Abadi also promised to investigate corruption, reappoint all senior officials based on professional rather than sectarian standards, and reduce the number of security personnel protecting senior officials in order to cut down on waste.
Abadi said that “party and sectarian quotas” should be abolished, and the candidates chosen by a committee appointed by the prime minister.
Abadi’s proposal was welcomed by the various political parties and protesters who viewed the reform package as a first step to rid the country of the rampant corruption and put an end to the decade-long sectarian quota system instilled after the US invasion and occupation of Baghdad in 2003.
Abadi’s reform package was backed by the cabinet and approved by parliament. He has since been criticised for failing to take decisive action. On February 9, Abadi called for a “radical cabinet reshuffle” to include professionals, technocrats and academics.
On February 27, Iraqi Shia leader Muqtada al-Sadr led one of the biggest protest rallies in Iraq’s modern history. Tens of thousands of Iraqis took to the streets of Baghdad to demonstrate against corruption and the government’s backtracking on reform plans, as called by al-Sadr.
On March 28, Iraqi parliament issued an ultimatum for Abadi to present a new non-party cabinet to fight corruption or potentially face a no confidence vote.
Abadi has also come under pressure from within his own party which has pushed back against the reshuffle, fearing it could weaken the political patronage networks that have sustained their wealth and influence for more than a decade.
Last week, Iraq’s parliament approved a partial cabinet reshuffle proposed by Abadi, bowing to mounting public pressure for reform, including mass protests led by al-Sadr.
By replacing ministers chosen on the basis of party affiliation or ethnic or sectarian identity, Abadi risks disturbing the delicate balance of Iraq’s governing system in place since the US-led invasion and occupation in 2003 which toppled President Saddam Hussein.
But for the majority of Iraqi protesters, the cabinet reshuffle is seen as the last hope to achieve the impossible mission of fighting corruption within government offices and save the failing economy.

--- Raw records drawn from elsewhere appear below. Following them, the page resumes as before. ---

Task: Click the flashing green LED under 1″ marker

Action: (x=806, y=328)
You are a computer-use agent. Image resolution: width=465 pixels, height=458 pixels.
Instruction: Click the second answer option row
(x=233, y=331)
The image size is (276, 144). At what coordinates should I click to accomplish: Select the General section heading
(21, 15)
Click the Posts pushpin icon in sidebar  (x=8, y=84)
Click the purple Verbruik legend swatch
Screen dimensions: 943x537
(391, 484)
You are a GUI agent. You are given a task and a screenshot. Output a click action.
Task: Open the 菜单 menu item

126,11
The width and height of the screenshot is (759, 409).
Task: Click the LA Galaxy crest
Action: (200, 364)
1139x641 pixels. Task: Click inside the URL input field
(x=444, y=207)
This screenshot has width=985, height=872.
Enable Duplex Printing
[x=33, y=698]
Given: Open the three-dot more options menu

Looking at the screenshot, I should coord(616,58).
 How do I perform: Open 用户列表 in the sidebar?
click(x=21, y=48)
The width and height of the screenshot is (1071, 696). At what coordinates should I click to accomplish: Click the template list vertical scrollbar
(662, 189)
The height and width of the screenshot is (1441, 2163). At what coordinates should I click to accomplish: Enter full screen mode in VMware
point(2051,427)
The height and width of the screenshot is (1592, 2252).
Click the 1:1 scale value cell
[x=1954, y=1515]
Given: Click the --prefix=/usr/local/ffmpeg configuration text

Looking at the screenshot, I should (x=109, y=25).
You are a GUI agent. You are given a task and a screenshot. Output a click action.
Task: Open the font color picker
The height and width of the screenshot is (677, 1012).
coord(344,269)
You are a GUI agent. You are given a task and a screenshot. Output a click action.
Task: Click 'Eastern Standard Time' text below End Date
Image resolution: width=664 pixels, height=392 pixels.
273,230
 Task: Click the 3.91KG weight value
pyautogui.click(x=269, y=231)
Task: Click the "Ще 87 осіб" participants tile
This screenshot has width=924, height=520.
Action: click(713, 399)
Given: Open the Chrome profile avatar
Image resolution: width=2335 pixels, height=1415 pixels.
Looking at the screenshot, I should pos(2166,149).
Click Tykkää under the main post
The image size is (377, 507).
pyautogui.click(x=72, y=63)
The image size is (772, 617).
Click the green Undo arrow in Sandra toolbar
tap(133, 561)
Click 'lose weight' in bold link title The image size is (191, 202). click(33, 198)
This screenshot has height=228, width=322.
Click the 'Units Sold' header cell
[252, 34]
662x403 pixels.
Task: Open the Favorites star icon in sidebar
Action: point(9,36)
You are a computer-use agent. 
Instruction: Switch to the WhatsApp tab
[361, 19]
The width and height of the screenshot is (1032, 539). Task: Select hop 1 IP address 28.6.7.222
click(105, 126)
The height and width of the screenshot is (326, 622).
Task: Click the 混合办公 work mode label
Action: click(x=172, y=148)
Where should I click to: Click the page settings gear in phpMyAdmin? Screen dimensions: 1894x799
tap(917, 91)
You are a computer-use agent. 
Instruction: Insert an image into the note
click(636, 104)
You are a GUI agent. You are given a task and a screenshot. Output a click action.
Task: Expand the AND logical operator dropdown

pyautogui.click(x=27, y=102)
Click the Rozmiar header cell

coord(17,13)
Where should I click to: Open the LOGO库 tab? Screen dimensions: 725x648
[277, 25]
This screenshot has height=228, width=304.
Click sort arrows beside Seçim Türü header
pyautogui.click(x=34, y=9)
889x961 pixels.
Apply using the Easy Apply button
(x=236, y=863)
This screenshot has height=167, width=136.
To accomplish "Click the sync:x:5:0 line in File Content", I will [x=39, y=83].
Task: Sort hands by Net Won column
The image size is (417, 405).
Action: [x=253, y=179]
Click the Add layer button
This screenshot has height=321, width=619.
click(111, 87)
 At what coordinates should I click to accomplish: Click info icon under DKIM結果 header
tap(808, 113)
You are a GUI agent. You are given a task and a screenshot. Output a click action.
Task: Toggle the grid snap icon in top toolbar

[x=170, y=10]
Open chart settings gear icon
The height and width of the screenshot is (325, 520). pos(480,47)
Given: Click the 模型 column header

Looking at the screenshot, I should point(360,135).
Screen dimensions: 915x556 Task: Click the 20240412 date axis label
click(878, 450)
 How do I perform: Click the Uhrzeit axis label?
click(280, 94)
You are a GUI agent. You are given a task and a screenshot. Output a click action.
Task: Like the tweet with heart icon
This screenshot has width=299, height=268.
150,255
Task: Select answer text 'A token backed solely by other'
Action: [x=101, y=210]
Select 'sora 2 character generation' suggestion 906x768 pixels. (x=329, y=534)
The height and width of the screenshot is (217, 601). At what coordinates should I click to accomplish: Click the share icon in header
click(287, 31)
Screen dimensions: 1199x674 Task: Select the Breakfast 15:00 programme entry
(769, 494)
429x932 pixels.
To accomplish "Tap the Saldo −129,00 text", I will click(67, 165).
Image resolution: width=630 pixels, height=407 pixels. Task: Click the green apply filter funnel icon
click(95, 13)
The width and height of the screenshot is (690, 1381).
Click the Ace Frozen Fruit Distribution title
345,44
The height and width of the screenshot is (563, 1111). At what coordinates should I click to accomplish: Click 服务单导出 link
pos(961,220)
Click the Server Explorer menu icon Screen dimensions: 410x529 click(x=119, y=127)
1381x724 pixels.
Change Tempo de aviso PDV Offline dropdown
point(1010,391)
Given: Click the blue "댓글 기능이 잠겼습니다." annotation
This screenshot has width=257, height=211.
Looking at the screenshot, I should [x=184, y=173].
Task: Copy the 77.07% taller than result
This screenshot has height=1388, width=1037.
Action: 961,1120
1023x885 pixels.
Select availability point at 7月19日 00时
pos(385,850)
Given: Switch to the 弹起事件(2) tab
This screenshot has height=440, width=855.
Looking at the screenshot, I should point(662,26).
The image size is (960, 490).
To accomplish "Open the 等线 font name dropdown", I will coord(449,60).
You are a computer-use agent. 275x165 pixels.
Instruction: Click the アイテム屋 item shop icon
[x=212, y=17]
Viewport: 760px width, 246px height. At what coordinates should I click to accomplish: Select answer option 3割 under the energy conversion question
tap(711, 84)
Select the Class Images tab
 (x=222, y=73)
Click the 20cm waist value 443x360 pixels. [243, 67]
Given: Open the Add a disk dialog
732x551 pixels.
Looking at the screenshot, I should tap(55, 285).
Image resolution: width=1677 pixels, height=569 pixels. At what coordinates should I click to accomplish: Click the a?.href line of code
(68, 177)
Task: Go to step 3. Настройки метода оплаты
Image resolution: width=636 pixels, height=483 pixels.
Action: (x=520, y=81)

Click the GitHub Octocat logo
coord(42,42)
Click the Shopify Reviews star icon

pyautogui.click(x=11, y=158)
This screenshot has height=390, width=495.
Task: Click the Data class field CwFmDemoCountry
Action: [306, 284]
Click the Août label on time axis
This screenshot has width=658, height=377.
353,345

Iraq, a major OPEC oil exporter whose income comes almost exclusively from oil sales, has struggled to pay its bills amid the fall in global crude prices.
The 2016 budget projects a 24 trillion Iraqi dinar ($20.44bn) deficit financed largely by aid from international organisations such as the World Bank.
Abadi’s reform package, if implemented, would aim to dismantle the country’s patronage system and root out corruption undermining the battle against the Islamic State of Iraq and the Levant (ISIL, also known as ISIS) group.
But is a non-sectarian system sustainable in Iraq today?
Hamed Al-Mutlaq, a member of the Iraqi parliament, believes that political powers ought to put the Iraqi people’s interests first.
“The current crisis has two sides: While there are those who feel the pressing need to save the nation and get rid of corruption, on the other hand there are others who exploit this situation for their political interests.”
Fadi Al-Shammari, a member of the Islamic Supreme Council of Iraq party, agrees that the political division came as a result of the competition between political agendas and leaders. But he, nonetheless, seemed optimistic. “The outcome of this crisis will be for the best of the political process and new democracy,” he told Al Jazeera. “We may see trans-sects political blocks and perhaps in the coming elections there might be mixed lists of candidates.”
While al-Hammood described the political crisis as an indicator of an inter-Shia power struggle, however, he added that change will not be crucial. “There might be a change in the scene, but it will not at all be a major change.”
Other analysts concur. “Any major shift in the political scene in Iraq does not seem possible,” said Iraqi commentator Walid al-Zubaidi. “Simply because it will mean that the current elite will lose all its privileges and will be at risk of judicial investigations, especially since many Iraqi politicians face corruption allegations.”